*Texte fourni*.
Culture et justice développe la rubrique Portrait du jour, ouvre ses pages aux fidèles lecteurs de la page et reçoit avec infiniment de plaisir Anna de Sandre

Anna de Sandre est écrivaine, conseillère littéraire et libraire volante en Gascogne, dans un patchwork de matières sauvages où le jaune pousse comme du chiendent. Elle écrit en littérature générale (et en jeunesse sous le pseudo Anna Pym), notamment pour l'école des loisirs, La Manufacture de livres et Gallimard.

Son charme naturel et sa gentillesse ont provoqué un véritable tsunami littéraire au festival du polar Polar’Encontre près d'Agen le weekend dernier.

Bienvenue  Anna sur le très discret et prisé Culture et justice

 

Des personnages de mon roman Villebasse ont tenu à m'interroger eux-mêmes, probablement pour régler leurs comptes, je ne sais pas bien, je n'ai pas tout à fait compris leurs intentions derrière les questions suivantes, parfois inattendues.  :

Rose Mandel

« Pourquoi m'as-tu créée dans un roman aussi sombre ? Ton histoire se situe dans un bled paumé, ça se passe en plein hiver, sous la neige, et pour couronner le tout tu m'as placée dans une famille éclatée qui pue à plein nez le redneck et la névrose. Vous, les écrivains, avez tous les pouvoirs ; de vrais petits démiurges ! Alors pourquoi ne m'as tu pas mise dans un contexte plus favorable ? Je suis quoi, ton double de papier, ton avatar ? Tu voulais te venger de quelqu'un à qui tu en veux personnellement, c'est ça ? »

(Lignes de données)
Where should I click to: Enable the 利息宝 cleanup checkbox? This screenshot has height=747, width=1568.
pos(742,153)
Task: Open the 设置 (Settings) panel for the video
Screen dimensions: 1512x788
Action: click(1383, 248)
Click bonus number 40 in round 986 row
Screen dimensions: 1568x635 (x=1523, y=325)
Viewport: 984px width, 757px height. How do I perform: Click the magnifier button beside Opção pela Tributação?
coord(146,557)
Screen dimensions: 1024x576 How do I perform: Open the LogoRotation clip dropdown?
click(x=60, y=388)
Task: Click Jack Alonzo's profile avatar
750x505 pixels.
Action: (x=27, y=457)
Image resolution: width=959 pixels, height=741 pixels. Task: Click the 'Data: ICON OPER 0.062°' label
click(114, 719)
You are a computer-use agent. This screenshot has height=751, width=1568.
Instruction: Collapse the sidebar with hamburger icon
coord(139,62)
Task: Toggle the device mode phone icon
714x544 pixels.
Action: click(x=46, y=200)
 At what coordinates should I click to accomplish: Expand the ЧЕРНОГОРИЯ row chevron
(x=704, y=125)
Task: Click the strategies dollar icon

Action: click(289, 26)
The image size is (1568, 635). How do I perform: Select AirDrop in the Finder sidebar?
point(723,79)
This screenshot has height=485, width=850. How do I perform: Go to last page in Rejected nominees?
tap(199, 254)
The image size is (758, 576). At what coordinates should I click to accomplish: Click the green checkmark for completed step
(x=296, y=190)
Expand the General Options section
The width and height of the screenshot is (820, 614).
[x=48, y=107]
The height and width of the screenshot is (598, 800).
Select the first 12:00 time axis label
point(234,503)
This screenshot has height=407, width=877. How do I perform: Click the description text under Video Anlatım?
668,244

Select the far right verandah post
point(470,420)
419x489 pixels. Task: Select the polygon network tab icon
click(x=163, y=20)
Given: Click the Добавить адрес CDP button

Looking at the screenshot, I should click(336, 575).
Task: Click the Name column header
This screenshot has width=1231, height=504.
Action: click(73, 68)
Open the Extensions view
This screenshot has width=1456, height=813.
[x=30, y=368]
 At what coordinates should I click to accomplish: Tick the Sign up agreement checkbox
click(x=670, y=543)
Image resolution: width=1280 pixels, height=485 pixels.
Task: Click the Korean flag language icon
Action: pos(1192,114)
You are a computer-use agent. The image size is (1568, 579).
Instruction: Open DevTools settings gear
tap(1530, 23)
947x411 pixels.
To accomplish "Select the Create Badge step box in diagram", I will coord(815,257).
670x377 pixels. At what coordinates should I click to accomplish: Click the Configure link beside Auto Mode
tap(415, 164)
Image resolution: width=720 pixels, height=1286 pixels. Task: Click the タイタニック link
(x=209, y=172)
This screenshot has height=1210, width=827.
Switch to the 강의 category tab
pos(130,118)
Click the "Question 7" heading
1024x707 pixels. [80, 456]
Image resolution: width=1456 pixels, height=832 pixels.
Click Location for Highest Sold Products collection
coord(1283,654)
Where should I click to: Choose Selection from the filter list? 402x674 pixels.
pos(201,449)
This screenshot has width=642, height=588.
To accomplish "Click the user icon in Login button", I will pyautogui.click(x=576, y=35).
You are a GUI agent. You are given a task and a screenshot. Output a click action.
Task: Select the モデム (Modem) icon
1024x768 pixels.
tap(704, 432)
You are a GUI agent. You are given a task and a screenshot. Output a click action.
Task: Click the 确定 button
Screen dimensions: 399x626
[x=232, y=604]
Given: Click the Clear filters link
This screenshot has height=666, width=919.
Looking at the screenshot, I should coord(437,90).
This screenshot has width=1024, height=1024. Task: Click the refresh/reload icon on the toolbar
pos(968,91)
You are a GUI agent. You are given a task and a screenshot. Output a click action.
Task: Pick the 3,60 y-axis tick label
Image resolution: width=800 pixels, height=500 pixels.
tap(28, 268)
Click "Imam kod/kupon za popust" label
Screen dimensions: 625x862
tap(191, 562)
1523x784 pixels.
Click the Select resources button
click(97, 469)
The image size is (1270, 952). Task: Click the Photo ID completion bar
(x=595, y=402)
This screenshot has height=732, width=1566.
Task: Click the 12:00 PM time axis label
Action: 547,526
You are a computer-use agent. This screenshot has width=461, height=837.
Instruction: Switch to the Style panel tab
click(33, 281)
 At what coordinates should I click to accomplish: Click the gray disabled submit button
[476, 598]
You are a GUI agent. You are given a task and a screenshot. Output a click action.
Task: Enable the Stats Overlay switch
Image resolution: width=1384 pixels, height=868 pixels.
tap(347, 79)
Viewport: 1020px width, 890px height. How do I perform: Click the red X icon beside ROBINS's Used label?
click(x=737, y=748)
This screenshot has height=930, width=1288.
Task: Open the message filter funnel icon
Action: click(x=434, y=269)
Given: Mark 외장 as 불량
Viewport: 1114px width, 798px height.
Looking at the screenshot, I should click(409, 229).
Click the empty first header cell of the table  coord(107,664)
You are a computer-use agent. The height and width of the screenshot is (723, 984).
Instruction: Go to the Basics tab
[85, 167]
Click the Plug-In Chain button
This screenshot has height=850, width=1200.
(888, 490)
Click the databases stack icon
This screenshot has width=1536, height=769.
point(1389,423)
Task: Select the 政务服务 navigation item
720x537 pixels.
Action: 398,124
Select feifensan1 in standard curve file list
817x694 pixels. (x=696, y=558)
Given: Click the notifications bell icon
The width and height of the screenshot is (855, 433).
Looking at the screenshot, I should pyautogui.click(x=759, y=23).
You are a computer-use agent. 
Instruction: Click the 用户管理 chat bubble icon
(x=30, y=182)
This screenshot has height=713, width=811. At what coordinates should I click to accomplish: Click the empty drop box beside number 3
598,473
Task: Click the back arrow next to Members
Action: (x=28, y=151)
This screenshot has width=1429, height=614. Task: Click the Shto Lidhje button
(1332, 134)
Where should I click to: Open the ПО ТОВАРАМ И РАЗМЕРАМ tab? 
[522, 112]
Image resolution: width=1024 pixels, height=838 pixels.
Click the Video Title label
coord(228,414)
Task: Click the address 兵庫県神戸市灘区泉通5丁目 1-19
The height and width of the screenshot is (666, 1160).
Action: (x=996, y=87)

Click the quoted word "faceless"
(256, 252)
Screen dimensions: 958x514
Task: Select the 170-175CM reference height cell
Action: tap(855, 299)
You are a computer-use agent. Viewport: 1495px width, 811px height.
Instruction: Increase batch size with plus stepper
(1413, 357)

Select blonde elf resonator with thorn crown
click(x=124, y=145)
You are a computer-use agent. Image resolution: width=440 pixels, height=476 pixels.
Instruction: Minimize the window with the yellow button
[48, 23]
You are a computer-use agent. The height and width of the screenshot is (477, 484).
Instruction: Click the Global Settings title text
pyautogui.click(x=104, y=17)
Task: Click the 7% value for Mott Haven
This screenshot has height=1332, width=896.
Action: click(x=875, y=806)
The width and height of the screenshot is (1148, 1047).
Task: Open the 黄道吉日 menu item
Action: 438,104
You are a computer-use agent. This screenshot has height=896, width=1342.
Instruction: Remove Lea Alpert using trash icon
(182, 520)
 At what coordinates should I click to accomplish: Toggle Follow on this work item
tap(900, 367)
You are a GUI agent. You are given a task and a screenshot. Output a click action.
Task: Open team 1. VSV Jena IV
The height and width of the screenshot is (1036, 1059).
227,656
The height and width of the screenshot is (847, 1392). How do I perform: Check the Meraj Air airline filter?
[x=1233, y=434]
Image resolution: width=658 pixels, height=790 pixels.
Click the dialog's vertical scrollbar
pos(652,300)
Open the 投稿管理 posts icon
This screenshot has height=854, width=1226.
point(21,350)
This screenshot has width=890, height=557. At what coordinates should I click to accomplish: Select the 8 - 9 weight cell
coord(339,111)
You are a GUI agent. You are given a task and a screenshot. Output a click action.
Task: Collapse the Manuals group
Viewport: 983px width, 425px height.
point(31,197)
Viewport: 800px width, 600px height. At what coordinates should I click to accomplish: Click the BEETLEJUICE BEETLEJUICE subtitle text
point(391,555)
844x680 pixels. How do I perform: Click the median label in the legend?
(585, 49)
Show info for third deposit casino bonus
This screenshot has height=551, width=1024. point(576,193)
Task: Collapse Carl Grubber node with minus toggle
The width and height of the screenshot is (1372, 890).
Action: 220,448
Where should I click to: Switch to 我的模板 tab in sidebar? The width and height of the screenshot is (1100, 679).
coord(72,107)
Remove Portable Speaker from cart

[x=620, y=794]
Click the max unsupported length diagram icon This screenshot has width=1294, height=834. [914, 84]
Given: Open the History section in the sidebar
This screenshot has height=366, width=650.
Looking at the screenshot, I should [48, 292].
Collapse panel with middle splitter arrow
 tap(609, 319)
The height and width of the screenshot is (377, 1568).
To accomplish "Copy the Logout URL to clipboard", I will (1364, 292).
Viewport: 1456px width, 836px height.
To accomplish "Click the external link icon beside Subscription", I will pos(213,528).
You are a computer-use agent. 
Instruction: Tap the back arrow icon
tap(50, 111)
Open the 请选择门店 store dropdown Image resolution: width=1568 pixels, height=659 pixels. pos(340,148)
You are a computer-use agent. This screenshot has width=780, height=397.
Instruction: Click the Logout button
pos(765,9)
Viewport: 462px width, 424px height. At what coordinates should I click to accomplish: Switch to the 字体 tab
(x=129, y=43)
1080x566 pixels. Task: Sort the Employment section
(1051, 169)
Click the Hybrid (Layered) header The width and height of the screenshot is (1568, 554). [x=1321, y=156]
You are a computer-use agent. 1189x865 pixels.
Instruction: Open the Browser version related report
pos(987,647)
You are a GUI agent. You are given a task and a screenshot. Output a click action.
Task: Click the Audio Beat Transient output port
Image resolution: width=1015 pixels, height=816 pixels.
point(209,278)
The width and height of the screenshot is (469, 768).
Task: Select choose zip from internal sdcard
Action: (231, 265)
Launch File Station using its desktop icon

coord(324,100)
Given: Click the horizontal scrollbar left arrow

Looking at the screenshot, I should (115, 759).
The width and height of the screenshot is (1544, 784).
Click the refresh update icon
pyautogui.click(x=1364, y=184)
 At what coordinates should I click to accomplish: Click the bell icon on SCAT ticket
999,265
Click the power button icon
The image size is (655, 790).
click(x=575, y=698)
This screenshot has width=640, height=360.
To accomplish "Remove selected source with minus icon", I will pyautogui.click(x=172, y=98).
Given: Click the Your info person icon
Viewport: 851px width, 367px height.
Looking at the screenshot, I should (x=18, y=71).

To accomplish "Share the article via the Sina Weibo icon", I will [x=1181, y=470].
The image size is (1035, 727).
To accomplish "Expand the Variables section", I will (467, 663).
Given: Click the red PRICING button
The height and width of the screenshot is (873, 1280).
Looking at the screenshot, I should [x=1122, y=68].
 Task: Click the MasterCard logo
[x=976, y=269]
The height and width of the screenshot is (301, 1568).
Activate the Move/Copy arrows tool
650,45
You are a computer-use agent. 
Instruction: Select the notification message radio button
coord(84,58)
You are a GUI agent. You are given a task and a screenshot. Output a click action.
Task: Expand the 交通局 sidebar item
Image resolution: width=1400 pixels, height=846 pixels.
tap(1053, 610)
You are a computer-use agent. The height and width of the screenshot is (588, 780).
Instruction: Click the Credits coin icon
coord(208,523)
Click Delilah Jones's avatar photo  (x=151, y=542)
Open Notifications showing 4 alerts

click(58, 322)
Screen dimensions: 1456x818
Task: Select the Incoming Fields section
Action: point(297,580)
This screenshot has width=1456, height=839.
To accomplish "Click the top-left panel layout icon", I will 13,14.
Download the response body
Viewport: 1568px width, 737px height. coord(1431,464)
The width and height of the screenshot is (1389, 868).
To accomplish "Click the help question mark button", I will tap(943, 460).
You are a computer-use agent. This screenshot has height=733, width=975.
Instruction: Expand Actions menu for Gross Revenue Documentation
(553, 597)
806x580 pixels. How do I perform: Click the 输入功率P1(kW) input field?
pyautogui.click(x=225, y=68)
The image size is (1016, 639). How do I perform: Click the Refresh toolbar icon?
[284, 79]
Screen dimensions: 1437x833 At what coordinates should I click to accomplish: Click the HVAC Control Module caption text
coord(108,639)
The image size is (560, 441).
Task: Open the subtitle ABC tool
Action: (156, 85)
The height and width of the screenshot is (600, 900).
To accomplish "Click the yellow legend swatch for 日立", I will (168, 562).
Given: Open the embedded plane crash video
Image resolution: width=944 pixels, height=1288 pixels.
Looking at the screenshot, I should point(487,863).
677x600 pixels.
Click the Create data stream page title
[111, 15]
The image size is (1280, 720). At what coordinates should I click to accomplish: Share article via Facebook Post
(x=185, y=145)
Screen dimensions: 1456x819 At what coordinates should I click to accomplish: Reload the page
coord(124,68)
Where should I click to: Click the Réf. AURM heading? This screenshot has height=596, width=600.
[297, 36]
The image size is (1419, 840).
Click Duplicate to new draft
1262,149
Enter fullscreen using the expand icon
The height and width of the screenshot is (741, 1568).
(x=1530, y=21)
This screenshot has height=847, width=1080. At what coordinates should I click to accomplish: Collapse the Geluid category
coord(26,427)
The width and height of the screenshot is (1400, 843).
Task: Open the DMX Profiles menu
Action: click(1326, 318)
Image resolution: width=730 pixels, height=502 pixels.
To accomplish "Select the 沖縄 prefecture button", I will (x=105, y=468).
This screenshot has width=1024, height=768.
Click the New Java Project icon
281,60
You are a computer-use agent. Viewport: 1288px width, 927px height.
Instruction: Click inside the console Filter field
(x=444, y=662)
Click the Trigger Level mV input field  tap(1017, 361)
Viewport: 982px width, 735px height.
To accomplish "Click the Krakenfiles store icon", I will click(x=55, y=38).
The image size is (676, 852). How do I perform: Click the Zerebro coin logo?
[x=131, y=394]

*Consigne*. Réécris le texte sur Anna de Sandre entre « Culture et justice développe » et « livres et Gallimard. » inclus, en remplaçant « Gascogne » par « Occitanie ».

*Résultat*.
Culture et justice développe la rubrique Portrait du jour, ouvre ses pages aux fidèles lecteurs de la page et reçoit avec infiniment de plaisir Anna de Sandre

Anna de Sandre est écrivaine, conseillère littéraire et libraire volante en Occitanie, dans un patchwork de matières sauvages où le jaune pousse comme du chiendent. Elle écrit en littérature générale (et en jeunesse sous le pseudo Anna Pym), notamment pour l'école des loisirs, La Manufacture de livres et Gallimard.